Хватит, подумал он и разом, без переходов, очутился в ледяной пустоши естественного спутника этого мира…

… Так его носило довольно долго. Он был свидетелем рождения и гибели, развития и распада мириадов миров. Он видел, как возникают бесчисленные и разнообразные формы материи, как брезжит разум, как в мгновенном пламени нежданной катастрофы сгорают тысячелетние высокоразвитые цивилизации. Он стал атомом, молекулой, фотоном, странствующим по Вселенной, игрой прихотливых сил тяготения. Он не помнил, кто он, откуда, куда идет, его сознание заполнилось вечным холодом космоса. И настал предел. Рубеж, когда он понял, что уже не сможет существовать, что еще миллионная часть секунды — и он распадется до пустоты… И очнулся.

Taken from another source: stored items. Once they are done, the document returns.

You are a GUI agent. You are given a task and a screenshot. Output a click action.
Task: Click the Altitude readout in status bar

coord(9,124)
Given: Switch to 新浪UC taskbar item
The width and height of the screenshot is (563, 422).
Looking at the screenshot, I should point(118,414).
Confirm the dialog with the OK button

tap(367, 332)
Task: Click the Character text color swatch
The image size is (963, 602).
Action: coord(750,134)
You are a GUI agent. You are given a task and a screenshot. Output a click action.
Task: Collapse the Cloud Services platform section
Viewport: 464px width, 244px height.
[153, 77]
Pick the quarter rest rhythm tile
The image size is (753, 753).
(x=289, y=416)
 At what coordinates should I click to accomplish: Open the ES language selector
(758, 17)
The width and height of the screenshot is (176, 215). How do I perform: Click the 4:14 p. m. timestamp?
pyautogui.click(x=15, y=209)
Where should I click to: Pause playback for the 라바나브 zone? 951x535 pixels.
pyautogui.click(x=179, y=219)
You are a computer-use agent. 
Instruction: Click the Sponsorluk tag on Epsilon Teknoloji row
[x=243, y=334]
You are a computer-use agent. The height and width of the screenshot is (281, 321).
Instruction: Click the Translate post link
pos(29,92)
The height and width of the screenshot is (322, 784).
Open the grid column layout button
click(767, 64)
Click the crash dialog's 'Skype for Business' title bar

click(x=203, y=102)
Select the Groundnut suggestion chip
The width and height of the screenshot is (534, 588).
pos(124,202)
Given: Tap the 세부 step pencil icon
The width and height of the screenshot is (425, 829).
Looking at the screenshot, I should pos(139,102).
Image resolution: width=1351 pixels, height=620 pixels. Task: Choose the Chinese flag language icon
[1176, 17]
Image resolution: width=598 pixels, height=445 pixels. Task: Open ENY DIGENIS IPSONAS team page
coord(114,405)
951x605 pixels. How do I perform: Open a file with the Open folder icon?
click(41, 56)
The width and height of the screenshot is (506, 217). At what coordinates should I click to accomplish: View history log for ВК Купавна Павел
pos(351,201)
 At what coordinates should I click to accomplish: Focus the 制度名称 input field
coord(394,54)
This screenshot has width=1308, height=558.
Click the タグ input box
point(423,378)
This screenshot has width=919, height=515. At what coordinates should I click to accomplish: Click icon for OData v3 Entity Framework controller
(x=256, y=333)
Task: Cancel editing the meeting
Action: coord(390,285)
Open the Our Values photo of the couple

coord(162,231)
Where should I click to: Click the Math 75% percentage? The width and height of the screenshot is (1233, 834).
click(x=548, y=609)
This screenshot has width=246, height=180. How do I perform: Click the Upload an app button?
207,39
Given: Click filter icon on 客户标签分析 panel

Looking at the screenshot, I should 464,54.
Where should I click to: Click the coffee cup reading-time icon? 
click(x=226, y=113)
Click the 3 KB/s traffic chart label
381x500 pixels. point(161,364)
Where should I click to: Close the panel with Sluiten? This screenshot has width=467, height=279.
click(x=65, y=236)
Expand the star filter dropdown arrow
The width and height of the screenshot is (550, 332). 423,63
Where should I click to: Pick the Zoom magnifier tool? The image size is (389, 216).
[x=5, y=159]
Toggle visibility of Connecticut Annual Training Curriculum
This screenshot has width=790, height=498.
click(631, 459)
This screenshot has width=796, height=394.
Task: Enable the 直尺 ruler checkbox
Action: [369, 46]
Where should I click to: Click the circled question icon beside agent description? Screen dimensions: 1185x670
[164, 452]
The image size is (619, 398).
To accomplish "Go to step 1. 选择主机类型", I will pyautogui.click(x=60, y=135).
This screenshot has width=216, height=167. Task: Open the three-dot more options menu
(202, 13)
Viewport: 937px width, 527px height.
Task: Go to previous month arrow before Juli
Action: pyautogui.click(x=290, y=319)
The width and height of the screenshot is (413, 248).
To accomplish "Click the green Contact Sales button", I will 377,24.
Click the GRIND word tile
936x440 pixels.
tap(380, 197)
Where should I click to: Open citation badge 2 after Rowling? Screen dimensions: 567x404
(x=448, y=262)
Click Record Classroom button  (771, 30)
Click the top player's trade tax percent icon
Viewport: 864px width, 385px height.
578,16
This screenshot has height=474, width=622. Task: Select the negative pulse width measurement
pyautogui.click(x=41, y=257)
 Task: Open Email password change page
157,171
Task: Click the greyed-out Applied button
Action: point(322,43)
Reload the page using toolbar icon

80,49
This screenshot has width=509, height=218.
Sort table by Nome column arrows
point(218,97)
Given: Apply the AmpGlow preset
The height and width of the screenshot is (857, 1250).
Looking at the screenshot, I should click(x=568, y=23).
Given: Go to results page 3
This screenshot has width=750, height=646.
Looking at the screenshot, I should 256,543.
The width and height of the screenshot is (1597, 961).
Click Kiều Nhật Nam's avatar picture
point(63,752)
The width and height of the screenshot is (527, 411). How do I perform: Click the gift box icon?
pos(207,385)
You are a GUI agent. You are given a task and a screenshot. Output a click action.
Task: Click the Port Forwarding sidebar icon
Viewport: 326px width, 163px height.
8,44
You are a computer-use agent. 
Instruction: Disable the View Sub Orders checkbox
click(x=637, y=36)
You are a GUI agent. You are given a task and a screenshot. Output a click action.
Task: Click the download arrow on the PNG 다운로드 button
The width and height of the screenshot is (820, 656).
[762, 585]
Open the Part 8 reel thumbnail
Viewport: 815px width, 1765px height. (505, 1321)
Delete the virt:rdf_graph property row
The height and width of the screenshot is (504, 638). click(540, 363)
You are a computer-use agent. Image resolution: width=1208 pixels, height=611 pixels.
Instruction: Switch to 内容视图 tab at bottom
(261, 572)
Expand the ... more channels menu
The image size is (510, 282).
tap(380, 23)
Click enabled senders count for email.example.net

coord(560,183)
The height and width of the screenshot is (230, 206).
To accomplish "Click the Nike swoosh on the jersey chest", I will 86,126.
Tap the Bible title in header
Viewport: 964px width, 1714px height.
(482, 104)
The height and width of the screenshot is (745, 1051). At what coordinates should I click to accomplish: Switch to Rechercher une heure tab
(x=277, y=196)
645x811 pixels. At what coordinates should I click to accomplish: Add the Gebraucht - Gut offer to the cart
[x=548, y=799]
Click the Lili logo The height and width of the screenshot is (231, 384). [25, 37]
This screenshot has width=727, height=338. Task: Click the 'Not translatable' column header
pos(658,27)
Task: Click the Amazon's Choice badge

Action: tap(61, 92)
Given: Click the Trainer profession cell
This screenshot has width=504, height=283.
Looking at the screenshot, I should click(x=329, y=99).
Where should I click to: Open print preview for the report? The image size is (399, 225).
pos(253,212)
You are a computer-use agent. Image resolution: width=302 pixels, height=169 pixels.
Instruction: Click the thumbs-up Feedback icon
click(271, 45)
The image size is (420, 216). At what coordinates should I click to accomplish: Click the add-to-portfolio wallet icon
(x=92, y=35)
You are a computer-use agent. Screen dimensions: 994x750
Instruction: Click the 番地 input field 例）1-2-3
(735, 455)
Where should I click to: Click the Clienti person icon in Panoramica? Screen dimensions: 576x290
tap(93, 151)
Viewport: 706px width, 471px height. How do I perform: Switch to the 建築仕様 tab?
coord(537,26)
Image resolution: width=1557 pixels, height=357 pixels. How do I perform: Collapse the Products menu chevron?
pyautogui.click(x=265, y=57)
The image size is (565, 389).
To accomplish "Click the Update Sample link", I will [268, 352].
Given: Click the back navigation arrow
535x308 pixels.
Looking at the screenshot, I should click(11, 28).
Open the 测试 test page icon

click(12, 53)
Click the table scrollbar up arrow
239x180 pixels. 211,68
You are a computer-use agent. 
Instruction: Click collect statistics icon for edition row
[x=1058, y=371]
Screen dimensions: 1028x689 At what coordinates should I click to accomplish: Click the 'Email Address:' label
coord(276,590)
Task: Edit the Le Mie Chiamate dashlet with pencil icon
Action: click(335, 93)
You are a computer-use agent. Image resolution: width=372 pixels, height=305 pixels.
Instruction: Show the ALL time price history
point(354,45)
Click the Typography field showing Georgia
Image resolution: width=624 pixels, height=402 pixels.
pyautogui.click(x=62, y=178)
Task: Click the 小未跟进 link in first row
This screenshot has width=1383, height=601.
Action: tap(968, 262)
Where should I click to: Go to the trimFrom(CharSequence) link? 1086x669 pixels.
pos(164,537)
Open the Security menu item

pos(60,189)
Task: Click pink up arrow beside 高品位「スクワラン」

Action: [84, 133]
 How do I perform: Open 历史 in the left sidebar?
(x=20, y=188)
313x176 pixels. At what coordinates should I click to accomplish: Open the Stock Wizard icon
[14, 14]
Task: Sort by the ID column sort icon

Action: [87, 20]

Лоулл был дома. Он лежал на своем ложе, над ним сквозь прозрачный купол потолка лился сумрачный свет коморрского дня. Стояла непривычная тишина. Пространство, окружающее его, казалось пустым, он не слышал ни приказов, ни гомона телепатических бесед, гул которых был привычным фоном. С трудом преодолевая вязкую слабость, Лоулл встал. Стена разошлась, выпуская его, и вновь беззвучно сомкнулась. Тусклый бесцветный город, поделенный на сектора, лежал перед ним. Далеко во мгле чернел купол Дворца Великого Аксиоматика. Лоулл вздрогнул, так как только сейчас осознал, что находится все время в одном и том же длящемся мгновении, люди на улицах замерли на ходу, одежды, развевающиеся по ветру, застыли, машины повисли в воздухе, схваченные временем в самых причудливых точках своих траекторий. Лоулл посмотрел вверх, на облачную завесу, вечно скрывающую звезды. Поколение за поколением вырастало здесь, никогда не видя даже собственного солнца. А ведь их предки пришли оттуда, с неба, чтобы освоить эту дикую планету, и стали наследниками двух погибших цивилизаций. Когда же они замкнулись в себе? Тогда, когда до них докатилась вспышка — вестница гибели их праматери? Или раньше, поставленные перед необходимостью выжить во враждебном мире?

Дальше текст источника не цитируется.